Then I have one more dimension to consider. I allow the user to handle
several (sub-)repertoires in one database. Hence I added the column
and foreign key "RepertoireGUID" to my position table. The other
program has not such a feature so it certainly saves some time here,
but being able to divide a big-repertoire and its positions into
sub-repertoires is a nice feature which the users like quite a lot.

Beside that I'm not really storing much more I believe.

>
> Given that you are the only user, you could disable all the indexes
> during the batch of inserts, and re-enable it at the end. Keeping an
> index up to date does have a cost, and in this case you may be able
to
> get around it.
>

Good idea. I wonder a little bit how much time it will cost to
re-activate the index, but I will give it a try.

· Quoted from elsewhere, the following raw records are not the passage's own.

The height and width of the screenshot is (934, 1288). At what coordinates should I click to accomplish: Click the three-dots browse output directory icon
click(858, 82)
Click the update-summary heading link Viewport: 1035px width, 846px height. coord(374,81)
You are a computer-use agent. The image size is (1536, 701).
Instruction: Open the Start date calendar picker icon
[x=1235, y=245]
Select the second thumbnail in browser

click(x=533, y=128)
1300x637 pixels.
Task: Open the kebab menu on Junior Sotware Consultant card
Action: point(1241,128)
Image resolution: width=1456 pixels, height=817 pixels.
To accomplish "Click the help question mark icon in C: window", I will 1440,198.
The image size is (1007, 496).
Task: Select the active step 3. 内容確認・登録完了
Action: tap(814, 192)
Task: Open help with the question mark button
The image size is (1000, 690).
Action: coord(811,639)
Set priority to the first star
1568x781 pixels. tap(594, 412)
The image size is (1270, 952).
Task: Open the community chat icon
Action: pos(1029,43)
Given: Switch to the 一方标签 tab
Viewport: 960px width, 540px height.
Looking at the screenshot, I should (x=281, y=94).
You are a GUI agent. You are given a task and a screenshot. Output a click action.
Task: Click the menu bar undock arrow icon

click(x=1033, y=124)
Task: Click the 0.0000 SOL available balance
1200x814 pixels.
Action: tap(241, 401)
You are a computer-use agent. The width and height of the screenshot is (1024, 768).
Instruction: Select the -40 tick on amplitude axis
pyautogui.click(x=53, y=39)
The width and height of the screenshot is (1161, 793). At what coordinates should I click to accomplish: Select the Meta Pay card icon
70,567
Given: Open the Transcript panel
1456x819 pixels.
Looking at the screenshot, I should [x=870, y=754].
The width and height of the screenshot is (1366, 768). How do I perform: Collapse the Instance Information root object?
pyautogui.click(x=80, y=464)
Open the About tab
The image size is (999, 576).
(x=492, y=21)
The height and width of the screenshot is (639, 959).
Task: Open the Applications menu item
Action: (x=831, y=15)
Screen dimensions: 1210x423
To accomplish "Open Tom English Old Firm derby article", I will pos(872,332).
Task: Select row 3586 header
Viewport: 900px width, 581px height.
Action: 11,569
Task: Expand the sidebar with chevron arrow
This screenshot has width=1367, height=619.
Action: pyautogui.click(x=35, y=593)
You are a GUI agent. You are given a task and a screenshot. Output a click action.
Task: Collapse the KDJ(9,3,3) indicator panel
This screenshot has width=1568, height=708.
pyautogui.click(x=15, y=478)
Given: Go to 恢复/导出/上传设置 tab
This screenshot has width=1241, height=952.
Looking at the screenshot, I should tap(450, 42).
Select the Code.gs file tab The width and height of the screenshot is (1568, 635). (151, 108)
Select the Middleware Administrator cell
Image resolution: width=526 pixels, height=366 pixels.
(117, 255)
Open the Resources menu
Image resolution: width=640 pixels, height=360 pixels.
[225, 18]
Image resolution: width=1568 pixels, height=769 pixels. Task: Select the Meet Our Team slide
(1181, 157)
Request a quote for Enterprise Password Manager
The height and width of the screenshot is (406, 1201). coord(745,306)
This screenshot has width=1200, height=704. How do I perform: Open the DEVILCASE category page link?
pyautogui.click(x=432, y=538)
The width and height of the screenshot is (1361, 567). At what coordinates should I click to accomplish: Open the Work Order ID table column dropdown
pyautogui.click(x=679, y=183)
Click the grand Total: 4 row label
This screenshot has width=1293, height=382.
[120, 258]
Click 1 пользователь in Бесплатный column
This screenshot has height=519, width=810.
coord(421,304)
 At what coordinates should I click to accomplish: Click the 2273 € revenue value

> Also, what is your system doing for 40 seconds (is it I/O or CPU
bound?)

Than checking and inserting was seperated it took about 9 seconds for
about 5.000 positions to check whether the position existed already or
not - just the stored procedure and nothing was inserted into the
database yet. Right now the whole database stuff takes about 30
seconds of the 40 overall seconds, 6 seconds for the quick check via
the arraylist (3 seconds for positions and 3 for moves). I have to add
that I'm importing positions and moves, but to keep the focus I left
out the move aspect in this discussion. However, maybe this is also an
issue as I'm inserting into the position and move table alternating
(but within the same transaction).

About 4 seconds are used for the parsing of the import file itself.

Than I had checking and inserting a position seperated it was quite
interesting to see that the 5.000 queries took the same time no matter
whether the database was totally empty or I inserted already the 5.000
positions. This lead for me to the conclusion that 9 seconds are the
absolute minimum for checking whether a position exists. Thus I did
not focus on the primary key or index anymore so much (OK, it is an
issue for inserting of course though). I thought it is the way I
access the database which is the bottleneck. This one is really
bugging me. If it takes already 9 seconds just to check the 5.000
positions whether they exist or not how can the competition be done
with the whole import within the same time? And I didn't check for the
moves yet nor did I insert any rows (not to mention the parsing
itself). I can't imagine the other program is really making a check
exist query. But maybe it is storing everything in a smarter way.

Anyway, we probably shouldn't focus too much on the competition, but
just thinking about some possible optimizations for my database code.
Like I said, the other progam has some other disadvantages and the
import time is important, but not decisive after all. Beside the
import everything else is fast and pretty satisfying.

Stefan